If there was one theme that emerged from public hearings into Bill 140, it was a demand for more staff. The average ratio is one front-line worker for 12 or more residents.
If you consider that a worker has a 12 hour shift, that would allow one hour per person per 12 hours or 2 hours out of every 24 for direct contact and personal care. And that would be if the staff could direct every minute of their shift to direct patient contact. Allowing no time for breaks, lunches or the inevitable paperwork.
At what point in that harried schedule does the worker have time to interact with the person they are caring for? Physical needs are given short shrift and emotional needs are not even on the radar.

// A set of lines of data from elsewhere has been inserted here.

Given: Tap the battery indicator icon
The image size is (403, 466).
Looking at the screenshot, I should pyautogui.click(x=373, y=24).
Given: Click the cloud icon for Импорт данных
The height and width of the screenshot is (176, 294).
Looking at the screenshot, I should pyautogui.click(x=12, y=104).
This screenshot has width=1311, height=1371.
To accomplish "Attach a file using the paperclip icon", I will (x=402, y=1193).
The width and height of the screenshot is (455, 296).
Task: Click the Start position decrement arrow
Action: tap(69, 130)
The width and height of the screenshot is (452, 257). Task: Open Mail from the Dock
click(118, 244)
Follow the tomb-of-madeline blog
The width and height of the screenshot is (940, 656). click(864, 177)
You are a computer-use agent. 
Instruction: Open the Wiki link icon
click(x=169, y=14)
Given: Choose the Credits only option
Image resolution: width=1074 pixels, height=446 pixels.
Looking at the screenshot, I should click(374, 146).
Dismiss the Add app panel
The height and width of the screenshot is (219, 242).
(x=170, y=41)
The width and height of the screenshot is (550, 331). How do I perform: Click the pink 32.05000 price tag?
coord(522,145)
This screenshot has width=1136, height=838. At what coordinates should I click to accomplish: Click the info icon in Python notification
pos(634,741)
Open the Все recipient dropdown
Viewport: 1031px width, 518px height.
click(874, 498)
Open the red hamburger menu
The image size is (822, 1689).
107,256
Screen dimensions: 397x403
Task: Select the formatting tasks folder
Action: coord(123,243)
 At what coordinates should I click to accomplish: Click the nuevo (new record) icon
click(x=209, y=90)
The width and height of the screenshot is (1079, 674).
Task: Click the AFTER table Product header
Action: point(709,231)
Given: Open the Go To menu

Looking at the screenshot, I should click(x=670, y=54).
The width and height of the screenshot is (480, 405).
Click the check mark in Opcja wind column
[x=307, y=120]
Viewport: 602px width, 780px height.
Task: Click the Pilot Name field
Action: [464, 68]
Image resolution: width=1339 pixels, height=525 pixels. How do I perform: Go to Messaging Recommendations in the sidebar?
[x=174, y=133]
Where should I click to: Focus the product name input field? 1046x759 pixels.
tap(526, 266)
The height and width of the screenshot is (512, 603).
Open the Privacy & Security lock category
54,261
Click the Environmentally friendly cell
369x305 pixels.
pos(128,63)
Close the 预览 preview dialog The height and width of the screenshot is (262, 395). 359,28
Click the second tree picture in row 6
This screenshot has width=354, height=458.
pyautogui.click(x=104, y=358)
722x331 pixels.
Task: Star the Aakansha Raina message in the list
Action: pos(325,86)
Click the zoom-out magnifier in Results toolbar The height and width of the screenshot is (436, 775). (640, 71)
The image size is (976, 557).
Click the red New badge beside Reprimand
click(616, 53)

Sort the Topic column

It seems we find ourselves in a strange dichotomy. On the one hand we are reaching for immortality, trying to find ways to live for ever longer periods of time. On the other we have a culture which worships youth and is striving to do away with anything that reminds us of age.
Wrinkles, grey hair, and sadly it seems our seniors, are all things which our society finds as unpalatable reminders.
Things they do look awful c-c-cold
I hope I die before I get old
Source: The Star
Glenn Fitzgerald says
April, thanks for your very good post.
I hope more read it—at least more in my age category (I’m fifty four years of age, at present).
Glenn
Glenn Fitzgerald says
April, you also have a problem with your comment boxes.
I keep getting error messages when I post, but then, the post does go through.
Glenn
Glenn Fitzgerald says
Here’s the error message:
“Error 403
We’re sorry, but we could not fulfill your request for /?p=294#comment-2025 on this server.
You do not have permission to access this server.
Your technical support key is: 186d-b09a-dfd9-b1ad
You can use this key to fix this problem yourself.
If you are unable to fix the problem yourself, please contact debrascot at gmail.com and be sure to provide the technical support key shown above.”
mark says
“Imagine the uproar if a parent left a child in soiled diapers changing them only 3-4 times a day. Why is it acceptable to do the same for adults?”
There’s a fundamental difference here. In the first case, the parents are legally responsible for the child, in the latter it’s the nursing home (which may in many cases be the state). Only in extreme situations do we remove the responsibility for children from their parents. Yet when it comes to the elderly, our society places no similar level of responsibility on “family” to care for them.
Maybe this is a more damning statement on us as a society than it is on government neglect or commercial greed. Why are so many people in nursing homes?